* Document excerpt:
┌────────

CBS' Undercover Boss, based on a hit British reality show of the same name, has a ridiculously simple premise: High-falutin higher-up spends a week working entry-level positions in his own company. The catch? He's incognito, so people treat him as a new recruit and not the boss, giving him unique entree into the daily grind of lower-level life in his own company.

Of course, someone of authority going undercover among his minions is not necessarily a novel concept. In ancient times, there are tales of kings dressing up as paupers so they could mingle amongst their subjects and tap into the people's true thoughts of the monarchy.

And when a leader can't disguise himself, you can always hire an outside consultant. Restaurants like Taco Bell and others have been doing that for years - employing taste-testers to randomly show up, undercover, to check in on franchise locations. It's even what churches are now doing, hiring mystery worshippers, to infiltrate services to let them know how they can improve Sunday prayers. Sorry, God, but your old prayers just aren't getting the ratings they used to.

Furthering the myth of a riches to rags tale, the producers make the CEO sleep in low-rent motels, and every episode starts with the head honcho entering a locker room and changing into a company uniform - as if every company in America can be described in such a cliched made-for-TV formula.

All the CEOs featured so far work for corporations that have vast tax-bracket discrepancies in their workforce (i.e. companies who employ minimum wage workers - toilet cleaners, burger flippers, etc.) And if those employees have a health crises (dialysis patients have already been featured in two of the first three episodes) or a foreclosed home, then all the better. It's all concocted by the reality TV gods to better serve the storyline.

└────────

* Exercise: Write the next part of the Undercover Boss commentary, picking up after its final sentence. The records have no connection to the text.

* Data listing:
┌────────

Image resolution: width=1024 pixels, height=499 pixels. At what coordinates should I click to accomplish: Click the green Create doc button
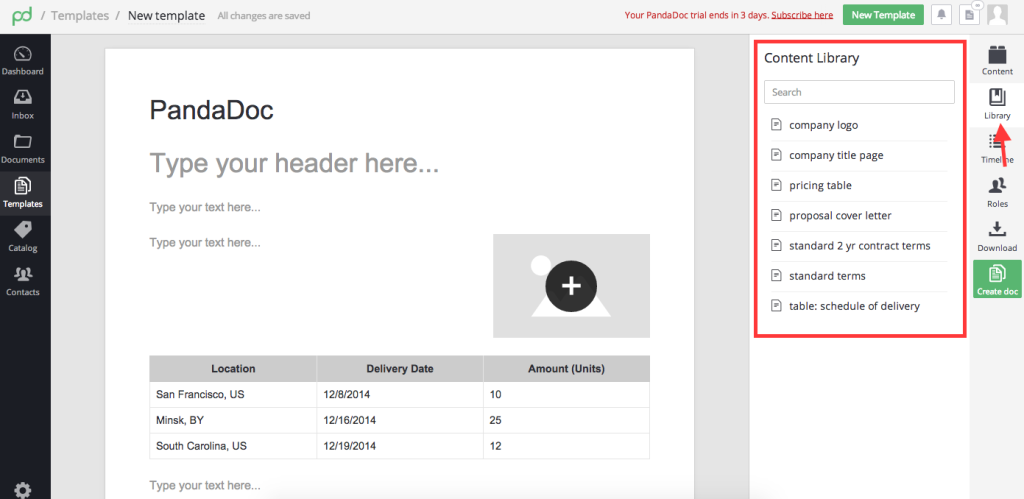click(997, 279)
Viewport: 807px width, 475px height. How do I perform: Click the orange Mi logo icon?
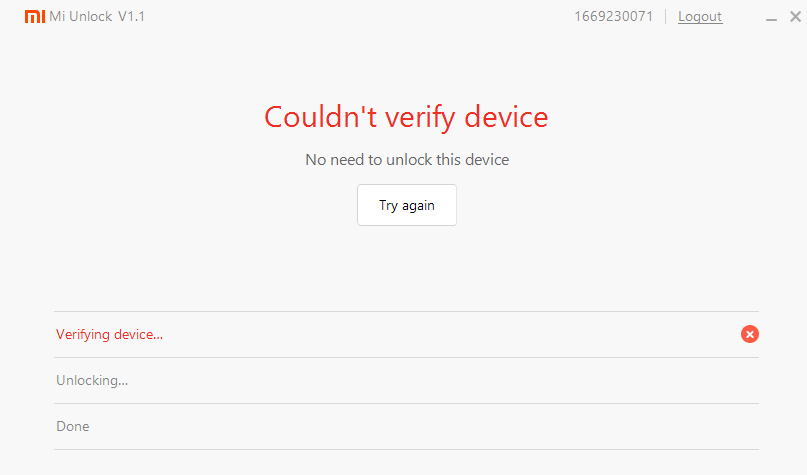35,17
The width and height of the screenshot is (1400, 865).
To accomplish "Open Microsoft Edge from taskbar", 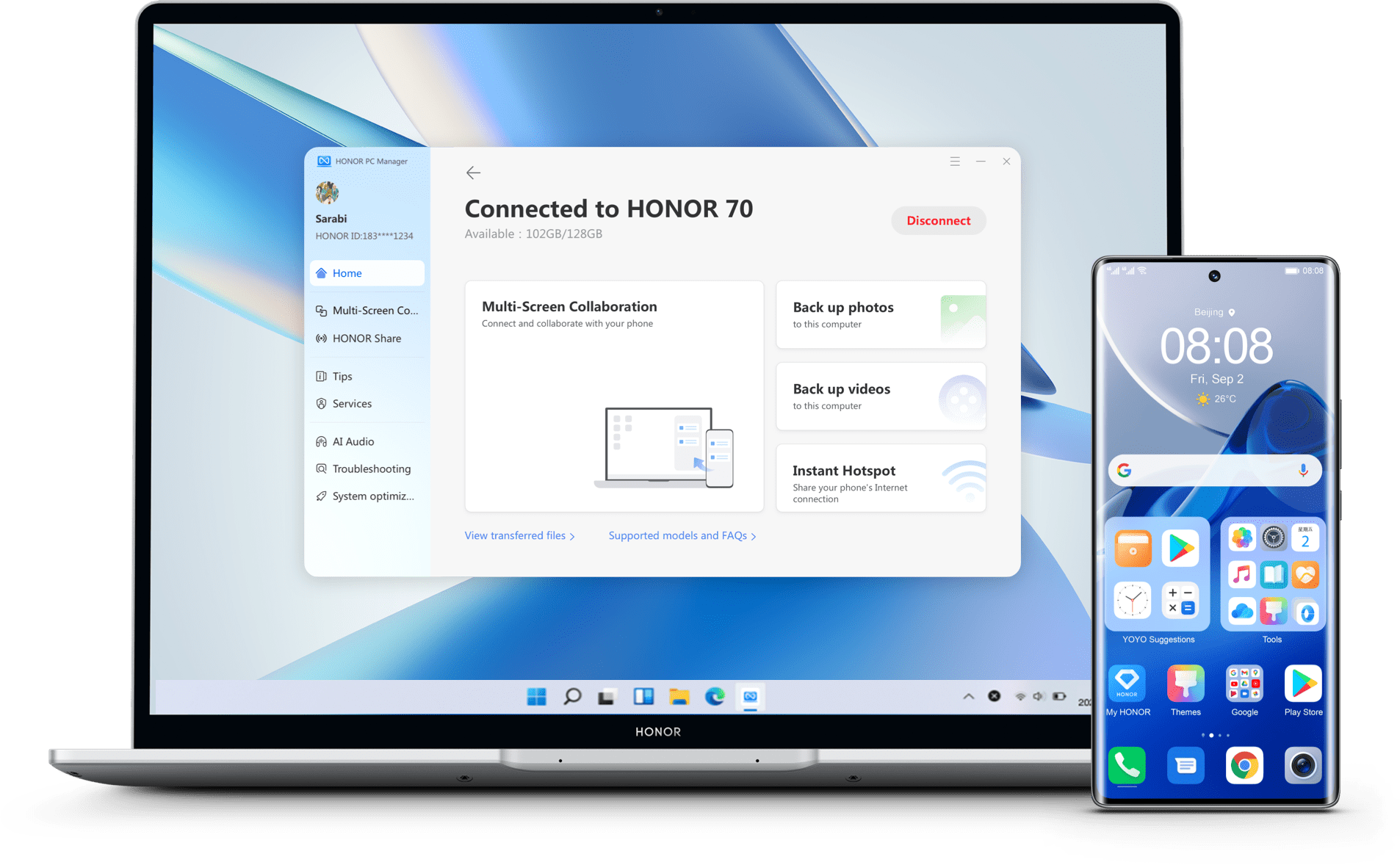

└────────
┌────────

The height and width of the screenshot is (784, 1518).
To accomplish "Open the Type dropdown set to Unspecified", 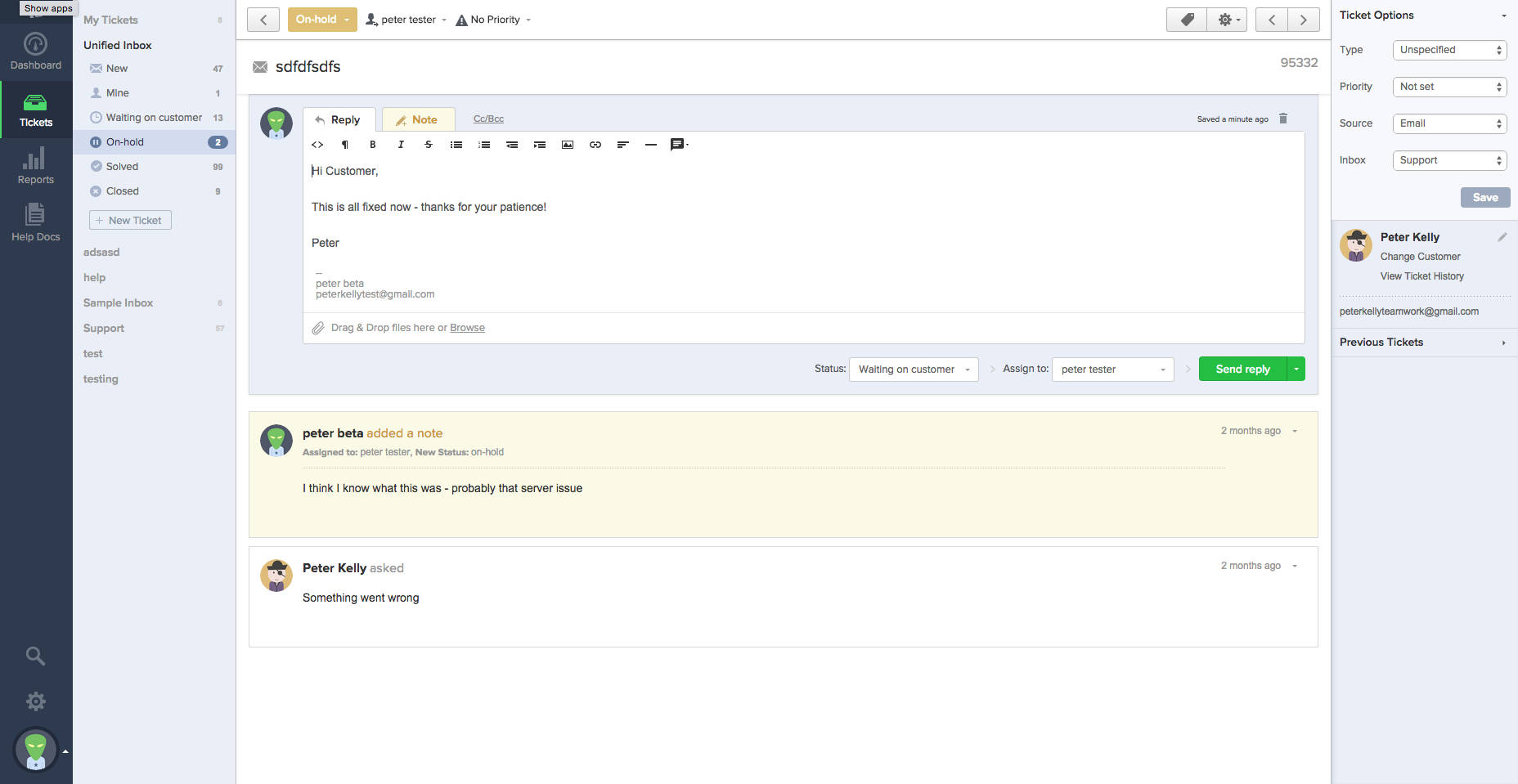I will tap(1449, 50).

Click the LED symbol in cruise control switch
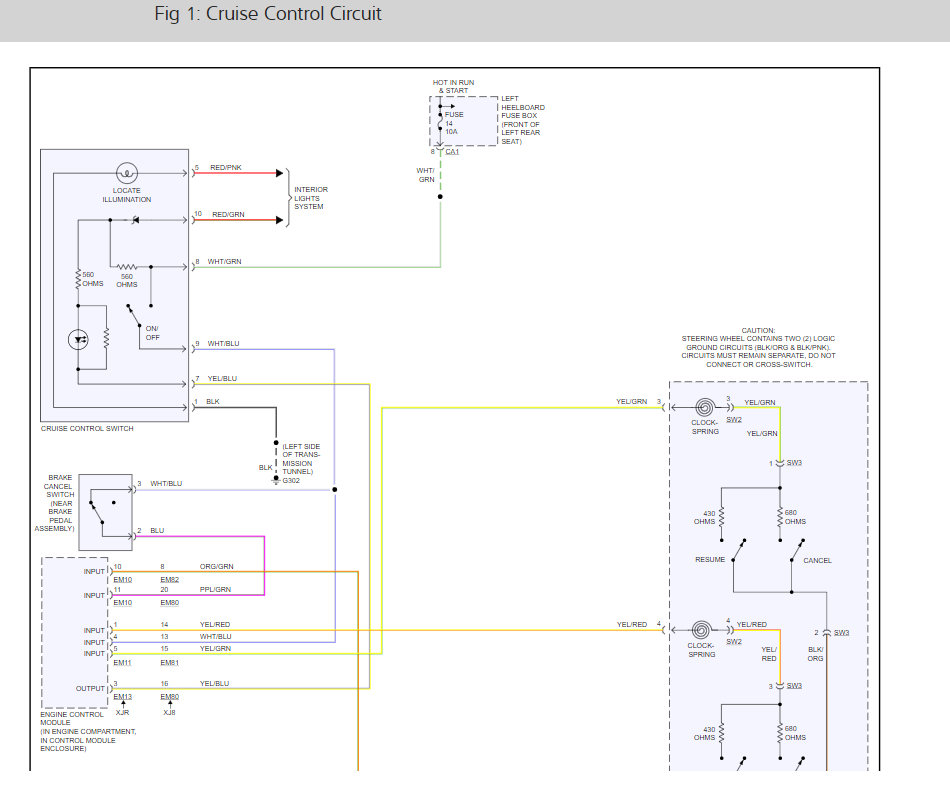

└────────
┌────────

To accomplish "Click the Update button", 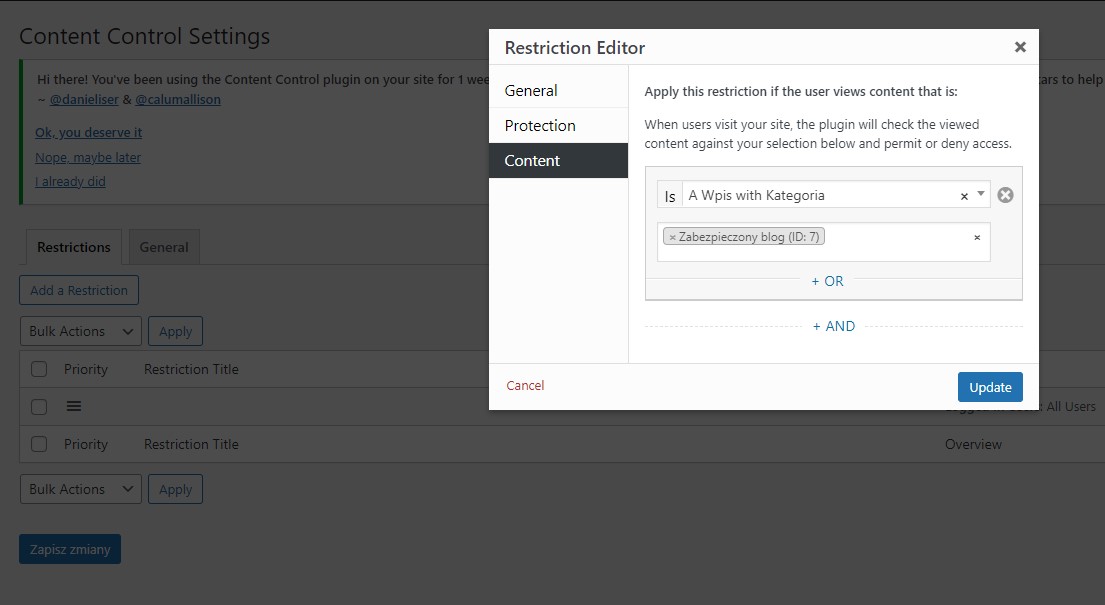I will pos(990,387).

└────────

* Answer:
It's that storyline that is Undercover Boss' winning recipe. It's edited into a remarkably feel-good show. It could have easily spiraled into a self-aggrandizing love-fest for the corporate set. But it didn't. The same way that the USA Network's White Collar, which fetishizes the art of the con in a post-Bernie Madoff era, actually makes the audience root for the swindler.

Indeed, the overarching theme of the show is one of self (and corporate) improvement. It's about redemption. It's about comeuppance for the all the little guys struggling out there. It's about how to make the world a better place. Even the show's promos tout it with the tagline, "Be inspired."

At a time when Wall Street is being bailed out by Main Street and when the Supreme Court rules in favor of corporations' ability to buy political campaigns, this show has become a clarion response to the woes of modern man. It's a classic "stick it to the man" show in an economic time when sticking it to the man feels like justice served on a silver platter.

But it doesn't end there. We, the viewing audience, feel triumphant watching the lowly workers get recognized for all their hard work (not to mention extra gifts bestowed to them by the CEO at the end of each episode). But it's actually the CEO that comes out on top as the proverbial hero in this tale. It's the CEO who "gains" the most by the lessons he's learned. He's the one whose life, we are informed in voiceover narration, has changed for the better.

The ivory-towered CEO gets a lesson in pathos to great dramatic and personal effect. And it doesn't hurt that empathy is our zeitgeist's current feeling of choice, as eloquently detailed in Jeremy Rifkin's new book, The Empathic Civilization -- which is currently rocketing up the charts thanks in part to the Huffington Post's book club.

CBS has created a show where fat cat execs hop off their perch, spend time with the little people, and leave with a better understanding of what it takes to make a living nowadays. Call it the first truly recession-era reality show. Or just call it porn.